So that was that. A just-the-two-of-us retreat to Vomitville, written up in such detail that it actually took you longer to read it than it did to take place.

But wait! What about that dangling narrative modifier up there in the first paragraph? What's that all about? Well spotted, dear reader! Well spotted.

You see that overly-hyphenated phrase in that paragraph just a bit back? It was a lie. A lie!

Because on Wednesday, Beeman (to refresh your memory: potluck host) e-mailed all the potluck attendees and asked how many of us had come down with the stomach flu. It turned out a grand total of eight of us had, making for a grand percentage of 66%!
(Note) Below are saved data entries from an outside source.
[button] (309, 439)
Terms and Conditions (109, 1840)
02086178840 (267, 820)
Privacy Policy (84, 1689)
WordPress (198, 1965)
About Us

This prompted me to write Beeman an e-mail:

Hmm, that's strange. I distinctly remember avoiding the dish with the stomach flu in it, since it didn't look very tasty.

So what are we thinking it was? Terrorism? Democrats? Personally, I'm going to guess it was the Crème Anglaise, because in spite of translating to "English Cream", I still can't ignore that the name is French, dadgummit! French!

Oh well. I'm probably going back to work tomorrow. Hope you all have recovered well enough by now.

Todd

P.S. I bet you pulled this stunt just so you won't have to host any more potlucks. Fat chance! And next time we have one at your house — which we will — I'm not pussyfooting around. I'm bringing the freaking Pasta à la Anthrax!

P.P.S. This e-mail is so getting wiretapped for having the words "terrorism", "anthrax", "Democrats", and "French" in it.

So there you go. It was the potluck's fault. To put a very fine point on it, I will henceforth refer to said event as The Potunluck. Yes, very fine.

1 comment so far

1 Feb 28 '06 8:37pm:

Julia replied:

"Todd, I love you, and 8 out of 12 is 67%, not 66%. Minus half a point for rounding."